Junction and Exon Toolkit for Transcriptome Analysis (JETTA) is for Gene/Transcript Clust/Exon/PSR level expression index calculation and different alternative splicing detection. It is implemented using open source libraries and modified codes of
JETTA supports commerical Affymetrix exon arrays and exon-junction arrays following Affymetrix exon array design scheme.
JETTA also supports RNA-Seq data for alternative splicing analyses.
Expression indexes are calculated as the order of 1) Background Correction, 2) Normalization and 3) Summarization. In the Summarization step, background corrected and normalized probe intensities of a meta probeset are summarized to expression of the meta probeset. Meta probesets can be defined as gene/transcript clust/exon level.
JETTA estimates background signal using background probes and subtracts it from the probe intensity. Estimation of background signal is based on several models.

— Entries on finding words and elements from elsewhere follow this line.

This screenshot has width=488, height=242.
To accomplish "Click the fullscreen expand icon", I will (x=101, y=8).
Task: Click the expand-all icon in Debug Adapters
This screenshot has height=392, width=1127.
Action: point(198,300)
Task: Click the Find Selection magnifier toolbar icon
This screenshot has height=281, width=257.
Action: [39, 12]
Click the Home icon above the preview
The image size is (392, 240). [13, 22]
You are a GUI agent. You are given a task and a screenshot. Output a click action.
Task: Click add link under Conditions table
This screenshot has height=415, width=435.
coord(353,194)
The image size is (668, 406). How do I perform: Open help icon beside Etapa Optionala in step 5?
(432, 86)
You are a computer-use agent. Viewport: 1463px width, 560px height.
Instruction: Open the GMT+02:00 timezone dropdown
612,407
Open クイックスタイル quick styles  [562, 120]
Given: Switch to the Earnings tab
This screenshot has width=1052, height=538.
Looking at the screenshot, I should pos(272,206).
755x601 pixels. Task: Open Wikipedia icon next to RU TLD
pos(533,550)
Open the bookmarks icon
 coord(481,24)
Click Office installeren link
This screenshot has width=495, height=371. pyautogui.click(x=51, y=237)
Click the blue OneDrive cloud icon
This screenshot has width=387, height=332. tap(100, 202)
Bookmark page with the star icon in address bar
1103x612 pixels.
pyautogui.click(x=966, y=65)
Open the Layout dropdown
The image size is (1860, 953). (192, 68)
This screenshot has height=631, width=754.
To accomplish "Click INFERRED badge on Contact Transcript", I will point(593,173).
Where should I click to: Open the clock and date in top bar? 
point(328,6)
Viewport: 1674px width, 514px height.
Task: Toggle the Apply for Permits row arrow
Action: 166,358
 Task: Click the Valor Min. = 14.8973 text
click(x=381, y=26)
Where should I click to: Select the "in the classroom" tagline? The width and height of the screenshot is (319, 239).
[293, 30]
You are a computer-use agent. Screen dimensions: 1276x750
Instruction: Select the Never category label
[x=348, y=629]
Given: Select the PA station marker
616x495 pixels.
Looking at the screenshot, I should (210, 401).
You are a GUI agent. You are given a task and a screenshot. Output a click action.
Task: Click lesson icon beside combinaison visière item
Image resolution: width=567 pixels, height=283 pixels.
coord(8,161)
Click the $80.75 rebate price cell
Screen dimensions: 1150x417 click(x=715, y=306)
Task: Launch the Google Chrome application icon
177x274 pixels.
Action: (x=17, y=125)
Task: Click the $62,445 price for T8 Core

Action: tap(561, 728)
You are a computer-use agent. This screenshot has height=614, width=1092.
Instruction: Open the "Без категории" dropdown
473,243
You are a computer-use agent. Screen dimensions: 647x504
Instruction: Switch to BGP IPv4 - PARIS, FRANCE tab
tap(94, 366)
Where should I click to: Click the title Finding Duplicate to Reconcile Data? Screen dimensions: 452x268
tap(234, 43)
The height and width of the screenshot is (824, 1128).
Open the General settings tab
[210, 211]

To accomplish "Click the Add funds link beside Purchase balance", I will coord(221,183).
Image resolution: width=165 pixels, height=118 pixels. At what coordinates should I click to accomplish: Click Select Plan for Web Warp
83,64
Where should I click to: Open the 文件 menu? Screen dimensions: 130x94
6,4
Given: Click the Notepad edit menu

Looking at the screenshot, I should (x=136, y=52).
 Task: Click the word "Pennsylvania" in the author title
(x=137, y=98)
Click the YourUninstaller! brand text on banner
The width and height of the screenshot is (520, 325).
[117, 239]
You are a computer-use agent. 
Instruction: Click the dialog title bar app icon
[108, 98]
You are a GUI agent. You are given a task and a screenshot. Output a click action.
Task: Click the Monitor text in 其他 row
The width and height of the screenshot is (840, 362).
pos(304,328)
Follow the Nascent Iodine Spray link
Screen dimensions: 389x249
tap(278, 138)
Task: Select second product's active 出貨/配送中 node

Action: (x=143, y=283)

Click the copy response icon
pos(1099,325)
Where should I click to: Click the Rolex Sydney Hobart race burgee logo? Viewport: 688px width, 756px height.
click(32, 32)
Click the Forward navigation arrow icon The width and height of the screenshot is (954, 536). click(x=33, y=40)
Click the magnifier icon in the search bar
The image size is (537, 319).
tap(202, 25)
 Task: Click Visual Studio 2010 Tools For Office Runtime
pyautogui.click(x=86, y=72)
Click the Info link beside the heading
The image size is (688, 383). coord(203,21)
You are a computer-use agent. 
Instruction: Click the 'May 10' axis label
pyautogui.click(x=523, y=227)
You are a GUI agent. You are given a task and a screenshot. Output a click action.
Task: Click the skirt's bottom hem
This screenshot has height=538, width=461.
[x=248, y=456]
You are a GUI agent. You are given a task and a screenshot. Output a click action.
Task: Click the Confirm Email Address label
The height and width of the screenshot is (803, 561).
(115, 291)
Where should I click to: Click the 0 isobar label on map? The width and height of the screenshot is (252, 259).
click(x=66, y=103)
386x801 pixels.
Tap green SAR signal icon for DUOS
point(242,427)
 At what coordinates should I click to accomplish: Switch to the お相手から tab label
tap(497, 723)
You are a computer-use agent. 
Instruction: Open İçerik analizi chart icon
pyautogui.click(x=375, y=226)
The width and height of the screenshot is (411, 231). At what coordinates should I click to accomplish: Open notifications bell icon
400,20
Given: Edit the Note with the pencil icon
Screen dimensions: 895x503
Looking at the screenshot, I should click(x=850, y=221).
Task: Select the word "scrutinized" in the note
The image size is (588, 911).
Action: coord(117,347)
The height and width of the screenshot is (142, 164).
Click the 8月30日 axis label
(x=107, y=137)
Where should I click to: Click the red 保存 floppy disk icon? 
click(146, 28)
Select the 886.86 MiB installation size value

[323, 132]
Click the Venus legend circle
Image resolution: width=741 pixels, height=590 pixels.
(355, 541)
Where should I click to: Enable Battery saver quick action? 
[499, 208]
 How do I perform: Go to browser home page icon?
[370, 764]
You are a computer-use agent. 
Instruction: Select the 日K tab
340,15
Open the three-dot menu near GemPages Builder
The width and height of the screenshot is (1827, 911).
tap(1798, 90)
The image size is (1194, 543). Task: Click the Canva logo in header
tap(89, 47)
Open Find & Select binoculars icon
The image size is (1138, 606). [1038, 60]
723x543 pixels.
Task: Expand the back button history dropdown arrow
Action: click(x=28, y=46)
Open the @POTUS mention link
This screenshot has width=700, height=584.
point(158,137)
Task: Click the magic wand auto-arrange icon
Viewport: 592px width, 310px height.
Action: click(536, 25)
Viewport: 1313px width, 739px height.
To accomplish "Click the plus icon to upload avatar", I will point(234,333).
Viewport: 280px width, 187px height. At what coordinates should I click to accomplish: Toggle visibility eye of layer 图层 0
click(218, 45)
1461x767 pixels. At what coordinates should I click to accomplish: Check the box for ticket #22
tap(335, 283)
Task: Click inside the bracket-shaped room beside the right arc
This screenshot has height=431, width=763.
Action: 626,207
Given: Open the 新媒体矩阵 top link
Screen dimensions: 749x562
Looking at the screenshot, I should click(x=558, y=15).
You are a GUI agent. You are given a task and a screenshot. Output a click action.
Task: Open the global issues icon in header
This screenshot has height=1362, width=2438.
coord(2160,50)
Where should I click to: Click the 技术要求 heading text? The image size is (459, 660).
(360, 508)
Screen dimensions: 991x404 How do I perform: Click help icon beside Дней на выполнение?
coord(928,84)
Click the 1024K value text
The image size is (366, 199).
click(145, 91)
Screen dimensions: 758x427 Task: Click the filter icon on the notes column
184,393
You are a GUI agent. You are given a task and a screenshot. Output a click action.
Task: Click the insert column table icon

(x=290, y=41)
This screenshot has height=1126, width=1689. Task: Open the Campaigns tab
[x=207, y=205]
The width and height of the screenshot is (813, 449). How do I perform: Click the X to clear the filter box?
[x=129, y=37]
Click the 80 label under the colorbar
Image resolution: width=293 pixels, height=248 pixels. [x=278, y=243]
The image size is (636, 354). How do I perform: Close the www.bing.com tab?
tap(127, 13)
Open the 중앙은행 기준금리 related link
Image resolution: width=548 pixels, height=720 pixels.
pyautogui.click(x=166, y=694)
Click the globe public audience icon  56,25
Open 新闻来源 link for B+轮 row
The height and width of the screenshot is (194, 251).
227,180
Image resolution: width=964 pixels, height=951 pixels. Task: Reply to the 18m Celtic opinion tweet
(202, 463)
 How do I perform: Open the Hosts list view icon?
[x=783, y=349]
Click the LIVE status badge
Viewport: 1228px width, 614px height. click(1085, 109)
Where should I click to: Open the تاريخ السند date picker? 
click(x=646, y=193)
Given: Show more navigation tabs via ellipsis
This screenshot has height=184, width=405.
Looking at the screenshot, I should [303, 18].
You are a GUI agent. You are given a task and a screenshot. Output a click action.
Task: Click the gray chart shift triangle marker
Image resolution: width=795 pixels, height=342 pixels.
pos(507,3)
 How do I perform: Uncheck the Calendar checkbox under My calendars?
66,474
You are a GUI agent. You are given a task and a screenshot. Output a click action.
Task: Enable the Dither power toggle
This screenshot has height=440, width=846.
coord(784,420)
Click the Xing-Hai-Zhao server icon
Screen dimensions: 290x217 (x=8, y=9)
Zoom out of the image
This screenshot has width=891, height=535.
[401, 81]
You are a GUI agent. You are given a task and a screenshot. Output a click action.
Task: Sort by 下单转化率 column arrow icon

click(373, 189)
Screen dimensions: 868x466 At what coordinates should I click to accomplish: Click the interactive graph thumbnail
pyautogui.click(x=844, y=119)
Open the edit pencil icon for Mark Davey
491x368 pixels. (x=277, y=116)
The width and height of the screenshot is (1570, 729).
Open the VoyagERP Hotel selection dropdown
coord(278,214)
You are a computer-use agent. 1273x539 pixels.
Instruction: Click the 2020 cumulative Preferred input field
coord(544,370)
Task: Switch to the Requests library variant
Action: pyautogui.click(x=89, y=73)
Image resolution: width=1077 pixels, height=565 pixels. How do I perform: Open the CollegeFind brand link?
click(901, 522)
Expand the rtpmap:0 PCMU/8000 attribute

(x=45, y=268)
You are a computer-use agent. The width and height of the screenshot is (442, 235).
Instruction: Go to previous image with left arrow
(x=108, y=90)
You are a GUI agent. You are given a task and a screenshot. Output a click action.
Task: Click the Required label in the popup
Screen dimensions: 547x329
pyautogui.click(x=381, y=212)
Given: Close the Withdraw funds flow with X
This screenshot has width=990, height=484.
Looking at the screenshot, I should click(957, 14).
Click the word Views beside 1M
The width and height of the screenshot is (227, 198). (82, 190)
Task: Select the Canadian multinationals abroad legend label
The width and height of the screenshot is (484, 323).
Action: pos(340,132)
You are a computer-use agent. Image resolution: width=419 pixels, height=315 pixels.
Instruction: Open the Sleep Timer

If the probe intensity is less than the estimated background signal, JETTA handles it according to options.
Normalization of JETTA is done for core probes defined in probeset annotation file. If the PSA file is not specified, it considers all probes in the MPS files as core probes.
JETTA detects alternative splicing events by providing DABG, MADS and MIDAS p-values and other useful information.
A DABG p-value indicates the probability of presence of a probeset(exon/junction). DABG p-value of each probe of a probeset is calculated as the ratio of background probes with higher intensities among all background probes with the same GC contents as the probe. Probe-level DABG p-value is summarized to probeset-level DABG p-value by Fisher's method. Sample group DABG p-value is given as geometric mean of DABG p-value of each sample.
MADS calculates significance of alternative splicing probesets between two sample groups based on background corrected and normalized probe intensities. It has several criteria to filter out transcript clusts and probes from the analysis.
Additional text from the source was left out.